# Fair price for a used ipod touch?



## Eric0 (Nov 22, 2007)

Just wondering what a fair price for a used iPod touch would be? Can be either 8 or 16 Gb models.


----------



## mojoprofilms (Nov 17, 2002)

I just paid 250 on ebay for an 8GB that included a case and all the original components etc... totally scratch free. That was a good buy though, many sold at about $280-290 before I landed that one.


----------



## Adrian. (Nov 28, 2007)

around 300 + - for the HD.


----------



## Eric0 (Nov 22, 2007)

Thanks for your help guys.


----------



## minnes (Aug 15, 2001)

well, but new its $299 or les at Future shop sooo. really, $250 is the price at most i would pay for an 8GB Touch if its complete and perfect.


----------



## HowEver (Jan 11, 2005)

minnes said:


> well, but new its $299 or les at Future shop sooo. really, $250 is the price at most i would pay for an 8GB Touch if its complete and perfect.


No!

Not so much:

Future Shop

$269 with full one-year Apple warranty for the 8GB.

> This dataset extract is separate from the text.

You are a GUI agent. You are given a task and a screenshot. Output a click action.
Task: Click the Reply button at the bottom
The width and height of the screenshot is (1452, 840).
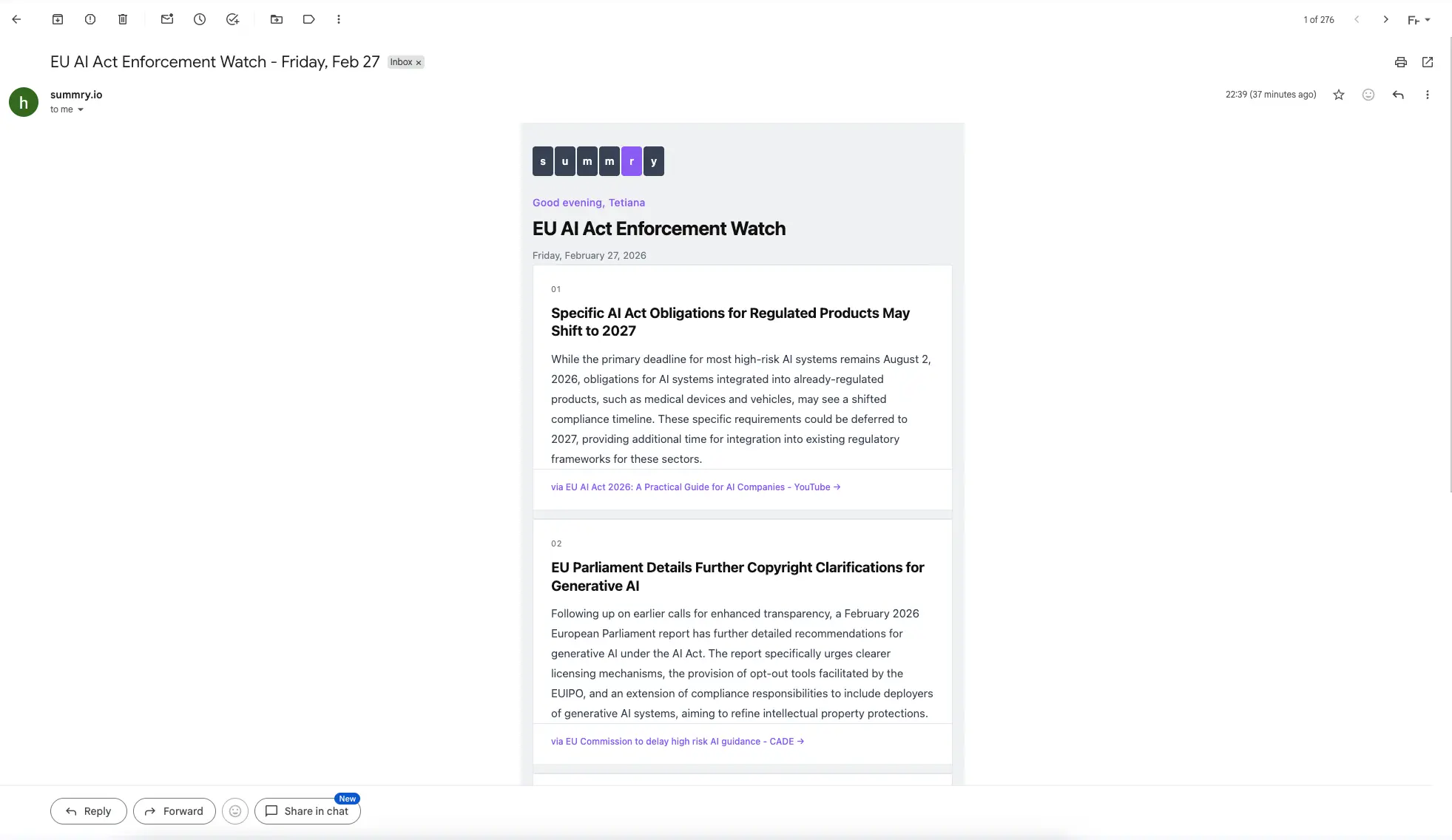(89, 811)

If you're quick. And it's the latest version, if there is any difference (like coming with the $20 extra in apps.)


----------



## madhatress (Jul 22, 2007)

HowEver said:


> No!
> 
> Not so much:
> 
> ...


WOW! Great deal

Damn you for tempting me! beejacon


----------



## Eric0 (Nov 22, 2007)

I'm going to use the new prices to see if I can get a discount on a used touch. If I can pick up a 16Gb for 300 or less I'll be happy.


----------



## Adrian. (Nov 28, 2007)

I want to wait it out for an iPhone. No sense spending all this money for a touch an then feeling like a jerk when the iphone comes out.


----------